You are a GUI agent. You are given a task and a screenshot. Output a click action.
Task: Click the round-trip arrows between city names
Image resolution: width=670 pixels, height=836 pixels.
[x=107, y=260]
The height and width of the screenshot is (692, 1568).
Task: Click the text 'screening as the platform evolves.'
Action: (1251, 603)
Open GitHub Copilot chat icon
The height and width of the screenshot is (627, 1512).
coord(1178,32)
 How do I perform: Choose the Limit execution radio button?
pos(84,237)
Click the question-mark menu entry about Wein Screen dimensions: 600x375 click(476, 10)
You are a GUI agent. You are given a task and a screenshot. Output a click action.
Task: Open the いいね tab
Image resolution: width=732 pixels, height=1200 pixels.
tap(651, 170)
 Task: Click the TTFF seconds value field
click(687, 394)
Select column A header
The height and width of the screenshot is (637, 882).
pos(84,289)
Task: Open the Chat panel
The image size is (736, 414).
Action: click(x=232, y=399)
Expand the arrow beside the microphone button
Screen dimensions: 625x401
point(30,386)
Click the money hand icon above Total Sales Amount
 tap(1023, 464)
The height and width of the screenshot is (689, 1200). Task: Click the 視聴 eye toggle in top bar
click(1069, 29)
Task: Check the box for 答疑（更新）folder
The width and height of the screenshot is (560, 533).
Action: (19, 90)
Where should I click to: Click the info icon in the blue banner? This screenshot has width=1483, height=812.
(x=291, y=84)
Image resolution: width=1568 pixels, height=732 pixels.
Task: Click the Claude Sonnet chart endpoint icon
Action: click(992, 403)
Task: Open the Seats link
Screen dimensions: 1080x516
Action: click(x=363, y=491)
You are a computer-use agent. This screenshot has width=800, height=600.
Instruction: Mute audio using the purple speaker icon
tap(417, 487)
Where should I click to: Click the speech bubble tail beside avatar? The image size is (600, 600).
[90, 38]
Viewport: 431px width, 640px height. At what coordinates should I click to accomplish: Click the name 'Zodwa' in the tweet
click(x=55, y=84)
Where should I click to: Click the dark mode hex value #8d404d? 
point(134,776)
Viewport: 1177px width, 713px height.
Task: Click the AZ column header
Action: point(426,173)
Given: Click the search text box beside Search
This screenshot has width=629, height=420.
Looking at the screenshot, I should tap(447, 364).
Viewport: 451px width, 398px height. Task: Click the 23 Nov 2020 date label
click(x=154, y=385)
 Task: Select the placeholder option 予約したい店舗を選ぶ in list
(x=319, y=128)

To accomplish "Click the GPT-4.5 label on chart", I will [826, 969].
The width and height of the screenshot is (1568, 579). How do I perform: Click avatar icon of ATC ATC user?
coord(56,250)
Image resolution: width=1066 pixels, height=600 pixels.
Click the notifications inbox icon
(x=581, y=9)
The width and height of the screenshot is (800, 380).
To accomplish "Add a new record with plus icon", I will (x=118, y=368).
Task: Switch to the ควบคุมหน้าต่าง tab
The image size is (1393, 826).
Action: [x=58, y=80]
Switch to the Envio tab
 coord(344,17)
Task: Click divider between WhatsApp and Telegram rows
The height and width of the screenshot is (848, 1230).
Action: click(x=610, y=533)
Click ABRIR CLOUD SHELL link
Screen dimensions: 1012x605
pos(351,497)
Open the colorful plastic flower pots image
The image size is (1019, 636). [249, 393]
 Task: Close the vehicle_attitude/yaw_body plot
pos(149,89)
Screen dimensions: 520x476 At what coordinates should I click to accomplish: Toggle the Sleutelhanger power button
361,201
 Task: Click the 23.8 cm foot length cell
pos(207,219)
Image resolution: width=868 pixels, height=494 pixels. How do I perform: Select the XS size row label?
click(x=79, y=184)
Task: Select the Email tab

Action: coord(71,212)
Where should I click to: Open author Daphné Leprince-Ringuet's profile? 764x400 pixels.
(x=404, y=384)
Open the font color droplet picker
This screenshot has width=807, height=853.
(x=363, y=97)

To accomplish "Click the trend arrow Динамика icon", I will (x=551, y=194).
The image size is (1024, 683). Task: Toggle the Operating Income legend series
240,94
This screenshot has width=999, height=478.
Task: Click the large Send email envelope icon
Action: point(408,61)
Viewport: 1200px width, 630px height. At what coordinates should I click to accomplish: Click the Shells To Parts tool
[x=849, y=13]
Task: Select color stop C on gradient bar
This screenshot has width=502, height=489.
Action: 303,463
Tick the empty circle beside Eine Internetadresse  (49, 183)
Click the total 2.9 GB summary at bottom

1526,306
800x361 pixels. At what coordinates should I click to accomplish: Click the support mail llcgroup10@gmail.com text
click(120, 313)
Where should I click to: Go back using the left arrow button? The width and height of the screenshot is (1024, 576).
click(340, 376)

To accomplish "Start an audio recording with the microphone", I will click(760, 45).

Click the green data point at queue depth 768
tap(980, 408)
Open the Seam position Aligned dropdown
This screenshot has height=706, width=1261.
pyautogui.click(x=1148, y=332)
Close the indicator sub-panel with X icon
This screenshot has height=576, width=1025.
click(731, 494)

# # #

• **Task goal**: Copy the entries above exactly, so that each line matches the original.

• **Written reply**:
You are a GUI agent. You are given a task and a screenshot. Output a click action.
Task: Click the round-trip arrows between city names
Image resolution: width=670 pixels, height=836 pixels.
[x=107, y=260]
The height and width of the screenshot is (692, 1568).
Task: Click the text 'screening as the platform evolves.'
Action: (1251, 603)
Open GitHub Copilot chat icon
The height and width of the screenshot is (627, 1512).
coord(1178,32)
 How do I perform: Choose the Limit execution radio button?
pos(84,237)
Click the question-mark menu entry about Wein Screen dimensions: 600x375 click(476, 10)
You are a GUI agent. You are given a task and a screenshot. Output a click action.
Task: Open the いいね tab
Image resolution: width=732 pixels, height=1200 pixels.
tap(651, 170)
 Task: Click the TTFF seconds value field
click(687, 394)
Select column A header
The height and width of the screenshot is (637, 882).
pos(84,289)
Task: Open the Chat panel
The image size is (736, 414).
Action: click(x=232, y=399)
Expand the arrow beside the microphone button
Screen dimensions: 625x401
point(30,386)
Click the money hand icon above Total Sales Amount
 tap(1023, 464)
The height and width of the screenshot is (689, 1200). Task: Click the 視聴 eye toggle in top bar
click(1069, 29)
Task: Check the box for 答疑（更新）folder
The width and height of the screenshot is (560, 533).
Action: (19, 90)
Where should I click to: Click the info icon in the blue banner? This screenshot has width=1483, height=812.
(x=291, y=84)
Image resolution: width=1568 pixels, height=732 pixels.
Task: Click the Claude Sonnet chart endpoint icon
Action: click(992, 403)
Task: Open the Seats link
Screen dimensions: 1080x516
Action: click(x=363, y=491)
You are a computer-use agent. This screenshot has width=800, height=600.
Instruction: Mute audio using the purple speaker icon
tap(417, 487)
Where should I click to: Click the speech bubble tail beside avatar? The image size is (600, 600).
[90, 38]
Viewport: 431px width, 640px height. At what coordinates should I click to accomplish: Click the name 'Zodwa' in the tweet
click(x=55, y=84)
Where should I click to: Click the dark mode hex value #8d404d? 
point(134,776)
Viewport: 1177px width, 713px height.
Task: Click the AZ column header
Action: point(426,173)
Given: Click the search text box beside Search
This screenshot has width=629, height=420.
Looking at the screenshot, I should tap(447, 364).
Viewport: 451px width, 398px height. Task: Click the 23 Nov 2020 date label
click(x=154, y=385)
 Task: Select the placeholder option 予約したい店舗を選ぶ in list
(x=319, y=128)

To accomplish "Click the GPT-4.5 label on chart", I will [826, 969].
The width and height of the screenshot is (1568, 579). How do I perform: Click avatar icon of ATC ATC user?
coord(56,250)
Image resolution: width=1066 pixels, height=600 pixels.
Click the notifications inbox icon
(x=581, y=9)
The width and height of the screenshot is (800, 380).
To accomplish "Add a new record with plus icon", I will (x=118, y=368).
Task: Switch to the ควบคุมหน้าต่าง tab
The image size is (1393, 826).
Action: [x=58, y=80]
Switch to the Envio tab
 coord(344,17)
Task: Click divider between WhatsApp and Telegram rows
The height and width of the screenshot is (848, 1230).
Action: click(x=610, y=533)
Click ABRIR CLOUD SHELL link
Screen dimensions: 1012x605
pos(351,497)
Open the colorful plastic flower pots image
The image size is (1019, 636). [249, 393]
 Task: Close the vehicle_attitude/yaw_body plot
pos(149,89)
Screen dimensions: 520x476 At what coordinates should I click to accomplish: Toggle the Sleutelhanger power button
361,201
 Task: Click the 23.8 cm foot length cell
pos(207,219)
Image resolution: width=868 pixels, height=494 pixels. How do I perform: Select the XS size row label?
click(x=79, y=184)
Task: Select the Email tab

Action: coord(71,212)
Where should I click to: Open author Daphné Leprince-Ringuet's profile? 764x400 pixels.
(x=404, y=384)
Open the font color droplet picker
This screenshot has width=807, height=853.
(x=363, y=97)

To accomplish "Click the trend arrow Динамика icon", I will (x=551, y=194).
The image size is (1024, 683). Task: Toggle the Operating Income legend series
240,94
This screenshot has width=999, height=478.
Task: Click the large Send email envelope icon
Action: point(408,61)
Viewport: 1200px width, 630px height. At what coordinates should I click to accomplish: Click the Shells To Parts tool
[x=849, y=13]
Task: Select color stop C on gradient bar
This screenshot has width=502, height=489.
Action: 303,463
Tick the empty circle beside Eine Internetadresse  (49, 183)
Click the total 2.9 GB summary at bottom

1526,306
800x361 pixels. At what coordinates should I click to accomplish: Click the support mail llcgroup10@gmail.com text
click(120, 313)
Where should I click to: Go back using the left arrow button? The width and height of the screenshot is (1024, 576).
click(340, 376)

To accomplish "Start an audio recording with the microphone", I will click(760, 45).

Click the green data point at queue depth 768
tap(980, 408)
Open the Seam position Aligned dropdown
This screenshot has height=706, width=1261.
pyautogui.click(x=1148, y=332)
Close the indicator sub-panel with X icon
This screenshot has height=576, width=1025.
click(731, 494)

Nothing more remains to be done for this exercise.